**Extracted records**
╔══

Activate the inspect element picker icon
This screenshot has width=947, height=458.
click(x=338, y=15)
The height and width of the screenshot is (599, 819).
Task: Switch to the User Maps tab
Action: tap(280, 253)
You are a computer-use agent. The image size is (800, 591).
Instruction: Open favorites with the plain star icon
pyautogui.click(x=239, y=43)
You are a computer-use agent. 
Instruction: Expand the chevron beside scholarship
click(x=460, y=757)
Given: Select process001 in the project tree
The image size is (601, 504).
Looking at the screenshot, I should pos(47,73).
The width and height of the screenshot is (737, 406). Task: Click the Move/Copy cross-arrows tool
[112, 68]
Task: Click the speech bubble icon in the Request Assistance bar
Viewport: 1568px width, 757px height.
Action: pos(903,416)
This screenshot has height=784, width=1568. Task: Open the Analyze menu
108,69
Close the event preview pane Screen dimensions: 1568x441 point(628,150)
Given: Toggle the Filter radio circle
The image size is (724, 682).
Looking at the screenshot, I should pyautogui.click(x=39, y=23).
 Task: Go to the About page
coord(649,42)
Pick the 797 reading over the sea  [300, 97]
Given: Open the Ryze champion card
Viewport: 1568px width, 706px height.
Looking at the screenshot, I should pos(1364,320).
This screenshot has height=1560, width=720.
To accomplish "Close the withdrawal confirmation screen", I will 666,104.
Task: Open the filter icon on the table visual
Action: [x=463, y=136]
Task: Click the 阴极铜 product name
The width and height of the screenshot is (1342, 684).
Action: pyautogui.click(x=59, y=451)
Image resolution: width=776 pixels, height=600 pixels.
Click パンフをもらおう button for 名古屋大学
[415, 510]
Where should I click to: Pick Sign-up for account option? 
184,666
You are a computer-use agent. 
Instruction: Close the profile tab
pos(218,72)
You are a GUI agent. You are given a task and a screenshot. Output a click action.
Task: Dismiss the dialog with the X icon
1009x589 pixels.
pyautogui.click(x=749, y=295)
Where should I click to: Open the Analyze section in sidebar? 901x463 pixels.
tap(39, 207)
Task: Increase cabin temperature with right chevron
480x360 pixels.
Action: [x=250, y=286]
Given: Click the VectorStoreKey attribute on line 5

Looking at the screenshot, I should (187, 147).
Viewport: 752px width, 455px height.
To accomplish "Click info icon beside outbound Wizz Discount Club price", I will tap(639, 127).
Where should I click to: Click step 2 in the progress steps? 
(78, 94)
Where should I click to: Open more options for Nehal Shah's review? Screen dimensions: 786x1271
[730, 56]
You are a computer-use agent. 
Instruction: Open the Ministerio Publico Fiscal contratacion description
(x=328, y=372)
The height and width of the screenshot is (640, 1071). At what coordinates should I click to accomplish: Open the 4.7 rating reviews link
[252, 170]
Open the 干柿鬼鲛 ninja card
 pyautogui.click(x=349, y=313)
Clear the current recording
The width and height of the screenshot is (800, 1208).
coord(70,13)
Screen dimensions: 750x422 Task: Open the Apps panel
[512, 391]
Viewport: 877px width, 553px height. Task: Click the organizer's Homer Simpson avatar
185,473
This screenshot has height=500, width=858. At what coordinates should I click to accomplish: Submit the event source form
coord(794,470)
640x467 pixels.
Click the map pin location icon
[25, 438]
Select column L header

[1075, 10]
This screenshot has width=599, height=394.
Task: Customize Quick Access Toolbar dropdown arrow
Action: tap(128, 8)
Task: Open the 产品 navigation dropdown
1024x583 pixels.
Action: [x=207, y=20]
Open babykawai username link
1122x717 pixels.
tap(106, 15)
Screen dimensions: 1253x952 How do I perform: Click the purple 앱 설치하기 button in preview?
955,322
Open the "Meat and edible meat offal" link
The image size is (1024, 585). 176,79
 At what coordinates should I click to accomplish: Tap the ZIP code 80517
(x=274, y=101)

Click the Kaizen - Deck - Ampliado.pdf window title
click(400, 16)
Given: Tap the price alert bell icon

╚══

**Exercise instructions**
Return all entries exactly.

**Task solution**
Activate the inspect element picker icon
This screenshot has width=947, height=458.
click(x=338, y=15)
The height and width of the screenshot is (599, 819).
Task: Switch to the User Maps tab
Action: tap(280, 253)
You are a computer-use agent. The image size is (800, 591).
Instruction: Open favorites with the plain star icon
pyautogui.click(x=239, y=43)
You are a computer-use agent. 
Instruction: Expand the chevron beside scholarship
click(x=460, y=757)
Given: Select process001 in the project tree
The image size is (601, 504).
Looking at the screenshot, I should pos(47,73).
The width and height of the screenshot is (737, 406). Task: Click the Move/Copy cross-arrows tool
[112, 68]
Task: Click the speech bubble icon in the Request Assistance bar
Viewport: 1568px width, 757px height.
Action: pos(903,416)
This screenshot has height=784, width=1568. Task: Open the Analyze menu
108,69
Close the event preview pane Screen dimensions: 1568x441 point(628,150)
Given: Toggle the Filter radio circle
The image size is (724, 682).
Looking at the screenshot, I should pyautogui.click(x=39, y=23).
 Task: Go to the About page
coord(649,42)
Pick the 797 reading over the sea  [300, 97]
Given: Open the Ryze champion card
Viewport: 1568px width, 706px height.
Looking at the screenshot, I should pos(1364,320).
This screenshot has height=1560, width=720.
To accomplish "Close the withdrawal confirmation screen", I will 666,104.
Task: Open the filter icon on the table visual
Action: [x=463, y=136]
Task: Click the 阴极铜 product name
The width and height of the screenshot is (1342, 684).
Action: pyautogui.click(x=59, y=451)
Image resolution: width=776 pixels, height=600 pixels.
Click パンフをもらおう button for 名古屋大学
[415, 510]
Where should I click to: Pick Sign-up for account option? 
184,666
You are a computer-use agent. 
Instruction: Close the profile tab
pos(218,72)
You are a GUI agent. You are given a task and a screenshot. Output a click action.
Task: Dismiss the dialog with the X icon
1009x589 pixels.
pyautogui.click(x=749, y=295)
Where should I click to: Open the Analyze section in sidebar? 901x463 pixels.
tap(39, 207)
Task: Increase cabin temperature with right chevron
480x360 pixels.
Action: [x=250, y=286]
Given: Click the VectorStoreKey attribute on line 5

Looking at the screenshot, I should (187, 147).
Viewport: 752px width, 455px height.
To accomplish "Click info icon beside outbound Wizz Discount Club price", I will tap(639, 127).
Where should I click to: Click step 2 in the progress steps? 
(78, 94)
Where should I click to: Open more options for Nehal Shah's review? Screen dimensions: 786x1271
[730, 56]
You are a computer-use agent. 
Instruction: Open the Ministerio Publico Fiscal contratacion description
(x=328, y=372)
The height and width of the screenshot is (640, 1071). At what coordinates should I click to accomplish: Open the 4.7 rating reviews link
[252, 170]
Open the 干柿鬼鲛 ninja card
 pyautogui.click(x=349, y=313)
Clear the current recording
The width and height of the screenshot is (800, 1208).
coord(70,13)
Screen dimensions: 750x422 Task: Open the Apps panel
[512, 391]
Viewport: 877px width, 553px height. Task: Click the organizer's Homer Simpson avatar
185,473
This screenshot has height=500, width=858. At what coordinates should I click to accomplish: Submit the event source form
coord(794,470)
640x467 pixels.
Click the map pin location icon
[25, 438]
Select column L header

[1075, 10]
This screenshot has width=599, height=394.
Task: Customize Quick Access Toolbar dropdown arrow
Action: tap(128, 8)
Task: Open the 产品 navigation dropdown
1024x583 pixels.
Action: [x=207, y=20]
Open babykawai username link
1122x717 pixels.
tap(106, 15)
Screen dimensions: 1253x952 How do I perform: Click the purple 앱 설치하기 button in preview?
955,322
Open the "Meat and edible meat offal" link
The image size is (1024, 585). 176,79
 At what coordinates should I click to accomplish: Tap the ZIP code 80517
(x=274, y=101)

Click the Kaizen - Deck - Ampliado.pdf window title
click(400, 16)
Given: Tap the price alert bell icon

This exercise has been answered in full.